Thanks for your response.

Is the information below helpful? I won't be able to share the model file itself since it's nearly 100 MB.

Model summary:

Hmsc object with 5567 sampling units, 1 species, 21 covariates, 1 traits and 1 random levels
Posterior MCMC sampling with 2 chains each with 1000 samples, thin 300 and transient 1e+05 

Code:

m.gpp.space.post <- readRDS(filename)

r_combined_nonant <- rast("data/r_combined_nonant.tif")
new.xycoords_nonant <- crds(r_combined_nonant)
new.XData_nonant <- values(r_combined_nonant, dataframe=TRUE, na.rm=TRUE)

gradient_nonant <- prepareGradient(m.gpp.space.post, new.XData_nonant, list("sample"=new.xycoords_nonant))

postsamples <- poolMcmcChains(m.gpp.space.post$postList, thin=20)
length(postsamples) # 100 samples, though in the original post that started this thread, used all 2,000 samples

preds_nonant <- predict(m.gpp.space.post, 
                        post = postsamples, 
                        Gradient = gradient_nonant,
                        expected = TRUE)

preds_nonant_mean <- apply(abind::abind(preds_nonant, along = 3), 1, mean)
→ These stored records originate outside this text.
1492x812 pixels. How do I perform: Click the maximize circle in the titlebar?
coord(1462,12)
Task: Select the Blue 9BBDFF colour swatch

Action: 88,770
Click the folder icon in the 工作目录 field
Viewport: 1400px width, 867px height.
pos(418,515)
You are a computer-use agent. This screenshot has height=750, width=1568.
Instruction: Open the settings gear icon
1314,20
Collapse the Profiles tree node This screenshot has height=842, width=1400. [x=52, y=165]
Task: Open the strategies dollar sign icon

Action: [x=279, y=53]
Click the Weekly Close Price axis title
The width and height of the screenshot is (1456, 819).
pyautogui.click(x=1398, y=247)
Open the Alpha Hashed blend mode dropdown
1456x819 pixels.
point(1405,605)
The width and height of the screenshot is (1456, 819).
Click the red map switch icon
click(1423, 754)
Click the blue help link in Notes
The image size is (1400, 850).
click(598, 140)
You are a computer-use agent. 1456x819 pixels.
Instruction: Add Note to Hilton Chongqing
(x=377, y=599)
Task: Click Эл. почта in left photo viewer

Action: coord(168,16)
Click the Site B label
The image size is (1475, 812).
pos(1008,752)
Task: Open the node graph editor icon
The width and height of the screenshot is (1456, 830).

r_pred_nonant <- r_combined_nonant[[1]]
names(r_pred_nonant) <- "prob"
values(r_pred_nonant) <- NA
values(r_pred_nonant)[complete.cases(values(r_combined_nonant))] <- preds_nonant_mean

png(paste0("plots/X.png"), width=1600, height=800)
xycoords_present <- as.data.frame(m.gpp.space.post$rL[[1]]$s)[m.gpp.space.post$Y==1,]
plot(r_pred_nonant)
points(xycoords_present, col="cyan", pch=16, add=TRUE)
points(xycoords_present, col="black", pch=21, add=TRUE)
dev.off()

Perhaps, also it is worth to plot the second plot without marine mask, just to check whether there are some more clear unexpected patterns showing up.

Here's what that looks like:
Screenshot 2024-10-28 at 2 53 31 PM

Do you have suggestions about how to tell if the geodesic coordinates are getting confused by the GPP?